:: What you are asked to do ::
Present the material from the line containing "Tap the Safari" through the line containing "(x=481, y=9)" as a Markdown table with the columns No. and Line. Give each line its own numbered row and leave out blank lines.

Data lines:
::::

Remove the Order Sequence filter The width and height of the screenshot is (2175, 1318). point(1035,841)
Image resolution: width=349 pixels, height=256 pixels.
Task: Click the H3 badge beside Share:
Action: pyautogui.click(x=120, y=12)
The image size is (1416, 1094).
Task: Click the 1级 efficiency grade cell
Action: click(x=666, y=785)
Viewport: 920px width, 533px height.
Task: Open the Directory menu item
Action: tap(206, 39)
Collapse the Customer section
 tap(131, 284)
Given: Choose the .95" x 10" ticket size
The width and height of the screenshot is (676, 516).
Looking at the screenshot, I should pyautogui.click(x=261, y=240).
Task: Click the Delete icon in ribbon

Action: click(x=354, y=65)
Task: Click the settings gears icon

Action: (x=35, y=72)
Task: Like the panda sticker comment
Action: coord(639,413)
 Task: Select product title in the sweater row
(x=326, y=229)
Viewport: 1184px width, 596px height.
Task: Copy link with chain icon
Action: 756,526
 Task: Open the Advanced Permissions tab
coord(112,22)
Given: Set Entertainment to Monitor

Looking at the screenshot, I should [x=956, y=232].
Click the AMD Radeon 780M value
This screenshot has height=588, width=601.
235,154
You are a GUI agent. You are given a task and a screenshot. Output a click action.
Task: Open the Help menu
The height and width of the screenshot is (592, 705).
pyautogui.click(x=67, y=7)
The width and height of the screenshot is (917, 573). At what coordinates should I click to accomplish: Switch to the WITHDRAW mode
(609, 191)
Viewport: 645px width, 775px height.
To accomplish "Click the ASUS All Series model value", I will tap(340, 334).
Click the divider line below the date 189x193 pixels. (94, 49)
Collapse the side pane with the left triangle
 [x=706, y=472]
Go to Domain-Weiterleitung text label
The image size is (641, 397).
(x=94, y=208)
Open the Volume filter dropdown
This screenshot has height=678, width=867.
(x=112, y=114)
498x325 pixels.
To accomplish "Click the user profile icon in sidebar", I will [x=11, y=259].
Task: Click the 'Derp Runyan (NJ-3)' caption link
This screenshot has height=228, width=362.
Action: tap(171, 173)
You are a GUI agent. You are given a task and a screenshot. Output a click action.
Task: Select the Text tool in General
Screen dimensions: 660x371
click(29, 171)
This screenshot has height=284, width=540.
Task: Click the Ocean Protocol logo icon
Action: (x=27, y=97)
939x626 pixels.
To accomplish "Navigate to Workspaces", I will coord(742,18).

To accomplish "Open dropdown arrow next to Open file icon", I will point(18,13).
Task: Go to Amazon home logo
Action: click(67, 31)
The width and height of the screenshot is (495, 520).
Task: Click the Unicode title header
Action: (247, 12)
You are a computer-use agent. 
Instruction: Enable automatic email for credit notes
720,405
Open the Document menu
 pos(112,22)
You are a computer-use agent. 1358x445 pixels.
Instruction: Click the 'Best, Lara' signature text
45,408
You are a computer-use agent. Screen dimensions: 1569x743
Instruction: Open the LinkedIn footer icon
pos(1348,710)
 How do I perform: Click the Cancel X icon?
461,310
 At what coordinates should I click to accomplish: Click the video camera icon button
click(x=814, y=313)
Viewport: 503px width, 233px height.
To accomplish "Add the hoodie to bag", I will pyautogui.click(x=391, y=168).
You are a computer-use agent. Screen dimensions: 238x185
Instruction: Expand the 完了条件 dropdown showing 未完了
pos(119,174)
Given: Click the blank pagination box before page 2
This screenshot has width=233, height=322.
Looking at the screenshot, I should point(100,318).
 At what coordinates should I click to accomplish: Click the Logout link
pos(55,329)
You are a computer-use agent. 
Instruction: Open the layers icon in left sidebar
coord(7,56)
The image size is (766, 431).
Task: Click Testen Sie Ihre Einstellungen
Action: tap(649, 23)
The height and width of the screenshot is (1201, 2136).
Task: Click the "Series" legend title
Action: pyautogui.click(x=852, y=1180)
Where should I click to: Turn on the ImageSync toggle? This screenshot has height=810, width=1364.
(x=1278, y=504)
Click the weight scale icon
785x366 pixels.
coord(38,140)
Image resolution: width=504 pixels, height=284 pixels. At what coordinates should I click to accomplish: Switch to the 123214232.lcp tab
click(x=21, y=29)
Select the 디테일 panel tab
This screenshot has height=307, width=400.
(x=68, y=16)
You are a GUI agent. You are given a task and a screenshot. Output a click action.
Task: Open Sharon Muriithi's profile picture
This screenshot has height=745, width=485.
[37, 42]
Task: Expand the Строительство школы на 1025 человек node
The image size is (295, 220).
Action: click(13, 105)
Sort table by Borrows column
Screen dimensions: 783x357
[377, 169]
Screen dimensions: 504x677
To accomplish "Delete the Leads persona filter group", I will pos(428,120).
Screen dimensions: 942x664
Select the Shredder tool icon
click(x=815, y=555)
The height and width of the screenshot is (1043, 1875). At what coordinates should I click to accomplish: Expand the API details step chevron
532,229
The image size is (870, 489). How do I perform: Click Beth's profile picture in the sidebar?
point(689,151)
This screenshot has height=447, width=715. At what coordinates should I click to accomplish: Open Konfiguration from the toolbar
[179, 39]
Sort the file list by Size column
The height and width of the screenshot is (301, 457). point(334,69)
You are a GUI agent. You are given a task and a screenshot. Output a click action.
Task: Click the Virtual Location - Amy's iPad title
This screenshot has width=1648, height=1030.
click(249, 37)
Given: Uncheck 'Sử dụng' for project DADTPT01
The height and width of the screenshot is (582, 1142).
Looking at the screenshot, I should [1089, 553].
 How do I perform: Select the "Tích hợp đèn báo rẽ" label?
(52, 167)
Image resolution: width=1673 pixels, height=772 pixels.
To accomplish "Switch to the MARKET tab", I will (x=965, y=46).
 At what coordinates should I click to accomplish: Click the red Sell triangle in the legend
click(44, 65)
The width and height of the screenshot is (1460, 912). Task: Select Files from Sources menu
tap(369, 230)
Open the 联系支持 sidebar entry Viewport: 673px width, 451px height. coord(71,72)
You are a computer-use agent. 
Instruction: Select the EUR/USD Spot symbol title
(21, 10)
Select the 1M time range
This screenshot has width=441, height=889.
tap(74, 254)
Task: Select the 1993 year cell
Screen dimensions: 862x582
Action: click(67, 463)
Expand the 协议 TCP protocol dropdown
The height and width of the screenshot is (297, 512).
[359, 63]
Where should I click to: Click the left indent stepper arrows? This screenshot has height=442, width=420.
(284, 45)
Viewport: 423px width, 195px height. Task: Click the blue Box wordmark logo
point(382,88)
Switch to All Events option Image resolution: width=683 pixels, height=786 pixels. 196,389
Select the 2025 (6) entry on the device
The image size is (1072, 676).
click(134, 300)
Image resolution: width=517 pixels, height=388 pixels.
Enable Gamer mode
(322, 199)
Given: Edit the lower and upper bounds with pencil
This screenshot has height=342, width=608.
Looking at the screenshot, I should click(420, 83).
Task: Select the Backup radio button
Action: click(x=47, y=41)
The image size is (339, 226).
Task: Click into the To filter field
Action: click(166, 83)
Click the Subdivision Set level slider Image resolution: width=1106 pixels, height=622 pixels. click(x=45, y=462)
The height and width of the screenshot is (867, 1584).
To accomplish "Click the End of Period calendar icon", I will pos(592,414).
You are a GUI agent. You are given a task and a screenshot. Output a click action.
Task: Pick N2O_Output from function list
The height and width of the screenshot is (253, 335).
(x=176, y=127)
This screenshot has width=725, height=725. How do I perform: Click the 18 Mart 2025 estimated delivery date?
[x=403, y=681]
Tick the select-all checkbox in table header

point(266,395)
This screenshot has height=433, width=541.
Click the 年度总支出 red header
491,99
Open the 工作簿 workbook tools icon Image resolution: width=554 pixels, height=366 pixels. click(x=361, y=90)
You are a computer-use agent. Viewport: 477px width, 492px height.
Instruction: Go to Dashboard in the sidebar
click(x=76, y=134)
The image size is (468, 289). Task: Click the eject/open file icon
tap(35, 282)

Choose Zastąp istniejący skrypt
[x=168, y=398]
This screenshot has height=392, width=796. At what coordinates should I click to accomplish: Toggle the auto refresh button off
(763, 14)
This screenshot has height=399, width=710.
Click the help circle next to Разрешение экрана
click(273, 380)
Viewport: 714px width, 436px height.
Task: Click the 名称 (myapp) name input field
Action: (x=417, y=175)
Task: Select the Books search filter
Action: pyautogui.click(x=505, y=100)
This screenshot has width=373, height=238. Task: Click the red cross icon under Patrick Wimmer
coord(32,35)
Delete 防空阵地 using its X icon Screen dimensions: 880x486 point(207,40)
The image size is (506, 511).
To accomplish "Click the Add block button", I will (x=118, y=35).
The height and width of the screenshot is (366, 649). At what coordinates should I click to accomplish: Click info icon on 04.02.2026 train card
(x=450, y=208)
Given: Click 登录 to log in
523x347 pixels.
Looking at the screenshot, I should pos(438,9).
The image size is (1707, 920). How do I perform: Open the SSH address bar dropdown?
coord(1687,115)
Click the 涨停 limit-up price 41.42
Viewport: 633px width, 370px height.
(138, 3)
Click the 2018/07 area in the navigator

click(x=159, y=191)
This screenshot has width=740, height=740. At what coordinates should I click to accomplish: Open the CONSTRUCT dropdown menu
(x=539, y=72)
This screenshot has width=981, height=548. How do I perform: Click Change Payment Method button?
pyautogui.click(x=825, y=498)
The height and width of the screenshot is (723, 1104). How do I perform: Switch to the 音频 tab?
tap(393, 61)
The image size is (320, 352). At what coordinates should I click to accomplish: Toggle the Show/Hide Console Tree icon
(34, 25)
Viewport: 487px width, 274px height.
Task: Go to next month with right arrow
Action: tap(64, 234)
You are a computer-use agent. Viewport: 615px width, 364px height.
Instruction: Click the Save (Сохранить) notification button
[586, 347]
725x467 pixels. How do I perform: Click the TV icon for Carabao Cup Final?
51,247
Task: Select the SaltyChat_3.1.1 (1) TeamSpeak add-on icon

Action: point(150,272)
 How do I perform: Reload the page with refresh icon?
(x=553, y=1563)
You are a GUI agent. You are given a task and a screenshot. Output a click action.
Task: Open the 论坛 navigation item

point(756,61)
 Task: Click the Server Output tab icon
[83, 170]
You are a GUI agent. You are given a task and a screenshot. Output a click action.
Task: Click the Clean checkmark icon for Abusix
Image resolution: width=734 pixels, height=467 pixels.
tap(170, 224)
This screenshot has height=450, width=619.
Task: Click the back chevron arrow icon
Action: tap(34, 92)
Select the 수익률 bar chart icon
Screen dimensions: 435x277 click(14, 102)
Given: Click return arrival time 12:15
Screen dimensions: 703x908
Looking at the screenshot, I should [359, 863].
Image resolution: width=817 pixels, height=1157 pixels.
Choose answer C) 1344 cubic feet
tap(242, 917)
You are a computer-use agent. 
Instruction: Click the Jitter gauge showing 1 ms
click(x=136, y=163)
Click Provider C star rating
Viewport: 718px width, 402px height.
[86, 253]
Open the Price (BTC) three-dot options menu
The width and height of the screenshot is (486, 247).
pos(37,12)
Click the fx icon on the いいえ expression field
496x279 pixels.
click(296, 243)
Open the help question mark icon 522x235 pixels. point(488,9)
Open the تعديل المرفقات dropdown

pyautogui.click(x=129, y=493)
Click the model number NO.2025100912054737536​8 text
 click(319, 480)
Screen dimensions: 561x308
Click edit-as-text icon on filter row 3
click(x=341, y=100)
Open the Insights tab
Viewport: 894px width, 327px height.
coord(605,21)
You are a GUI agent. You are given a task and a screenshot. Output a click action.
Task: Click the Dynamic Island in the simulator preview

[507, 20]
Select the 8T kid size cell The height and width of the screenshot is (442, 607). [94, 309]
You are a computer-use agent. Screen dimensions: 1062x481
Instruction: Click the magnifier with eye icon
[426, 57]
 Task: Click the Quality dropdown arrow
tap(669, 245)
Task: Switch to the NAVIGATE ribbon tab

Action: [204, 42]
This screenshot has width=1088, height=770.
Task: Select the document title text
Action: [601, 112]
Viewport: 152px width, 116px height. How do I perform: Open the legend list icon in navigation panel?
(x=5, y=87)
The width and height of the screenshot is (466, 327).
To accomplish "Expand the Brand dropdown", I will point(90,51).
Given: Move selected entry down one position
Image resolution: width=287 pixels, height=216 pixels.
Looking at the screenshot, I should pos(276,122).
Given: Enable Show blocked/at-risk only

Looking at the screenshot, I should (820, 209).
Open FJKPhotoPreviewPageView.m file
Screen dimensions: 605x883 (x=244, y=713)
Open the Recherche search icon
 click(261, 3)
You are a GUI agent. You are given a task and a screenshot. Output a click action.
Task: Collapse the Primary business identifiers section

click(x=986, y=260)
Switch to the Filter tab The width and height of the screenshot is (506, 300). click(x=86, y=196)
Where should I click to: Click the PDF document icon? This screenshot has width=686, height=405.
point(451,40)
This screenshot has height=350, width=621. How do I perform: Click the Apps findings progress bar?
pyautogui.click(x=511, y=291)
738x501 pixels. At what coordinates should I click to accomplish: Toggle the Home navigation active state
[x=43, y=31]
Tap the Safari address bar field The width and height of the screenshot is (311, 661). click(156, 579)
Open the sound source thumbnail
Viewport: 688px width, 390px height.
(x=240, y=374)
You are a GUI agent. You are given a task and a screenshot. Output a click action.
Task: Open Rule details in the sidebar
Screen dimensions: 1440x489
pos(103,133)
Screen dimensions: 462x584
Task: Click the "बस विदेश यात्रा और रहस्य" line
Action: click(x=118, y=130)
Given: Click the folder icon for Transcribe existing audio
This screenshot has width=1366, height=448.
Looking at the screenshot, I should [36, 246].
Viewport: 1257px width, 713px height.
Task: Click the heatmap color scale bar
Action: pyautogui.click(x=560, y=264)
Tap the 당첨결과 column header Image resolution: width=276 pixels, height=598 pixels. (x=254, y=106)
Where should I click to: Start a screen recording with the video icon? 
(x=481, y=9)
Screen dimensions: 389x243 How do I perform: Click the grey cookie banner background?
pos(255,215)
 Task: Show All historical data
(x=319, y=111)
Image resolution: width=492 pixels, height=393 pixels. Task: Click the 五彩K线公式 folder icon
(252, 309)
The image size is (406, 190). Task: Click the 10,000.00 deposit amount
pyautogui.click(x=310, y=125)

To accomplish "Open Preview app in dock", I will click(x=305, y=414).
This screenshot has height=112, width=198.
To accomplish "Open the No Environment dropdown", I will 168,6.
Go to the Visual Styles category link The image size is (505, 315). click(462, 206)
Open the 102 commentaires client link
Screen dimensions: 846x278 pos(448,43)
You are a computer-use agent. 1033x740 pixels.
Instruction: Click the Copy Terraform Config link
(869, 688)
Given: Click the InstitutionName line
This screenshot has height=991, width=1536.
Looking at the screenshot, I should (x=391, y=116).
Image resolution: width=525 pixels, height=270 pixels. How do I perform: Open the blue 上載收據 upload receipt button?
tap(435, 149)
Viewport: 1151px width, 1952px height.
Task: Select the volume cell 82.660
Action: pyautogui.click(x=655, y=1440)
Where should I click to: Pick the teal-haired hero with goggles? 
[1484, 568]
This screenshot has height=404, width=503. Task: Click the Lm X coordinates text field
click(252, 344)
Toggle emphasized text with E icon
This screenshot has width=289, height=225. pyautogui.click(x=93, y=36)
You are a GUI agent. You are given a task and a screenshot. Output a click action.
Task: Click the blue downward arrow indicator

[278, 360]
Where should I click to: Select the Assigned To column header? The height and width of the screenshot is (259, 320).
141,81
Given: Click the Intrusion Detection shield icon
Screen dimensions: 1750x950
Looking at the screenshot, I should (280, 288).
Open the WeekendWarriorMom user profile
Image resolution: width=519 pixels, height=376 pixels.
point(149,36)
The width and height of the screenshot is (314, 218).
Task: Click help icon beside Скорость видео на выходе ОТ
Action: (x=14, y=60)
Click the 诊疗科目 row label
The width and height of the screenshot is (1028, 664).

::::

:: The result ::
| No. | Line |
|---|---|
| 1 | Tap the Safari address bar field The width and height of the screenshot is (311, 661). click(156, 579) |
| 2 | Open the sound source thumbnail |
| 3 | Viewport: 688px width, 390px height. |
| 4 | (x=240, y=374) |
| 5 | You are a GUI agent. You are given a task and a screenshot. Output a click action. |
| 6 | Task: Open Rule details in the sidebar |
| 7 | Screen dimensions: 1440x489 |
| 8 | pos(103,133) |
| 9 | Screen dimensions: 462x584 |
| 10 | Task: Click the "बस विदेश यात्रा और रहस्य" line |
| 11 | Action: click(x=118, y=130) |
| 12 | Given: Click the folder icon for Transcribe existing audio |
| 13 | This screenshot has width=1366, height=448. |
| 14 | Looking at the screenshot, I should [36, 246]. |
| 15 | Viewport: 1257px width, 713px height. |
| 16 | Task: Click the heatmap color scale bar |
| 17 | Action: pyautogui.click(x=560, y=264) |
| 18 | Tap the 당첨결과 column header Image resolution: width=276 pixels, height=598 pixels. (x=254, y=106) |
| 19 | Where should I click to: Start a screen recording with the video icon?  |
| 20 | (x=481, y=9) |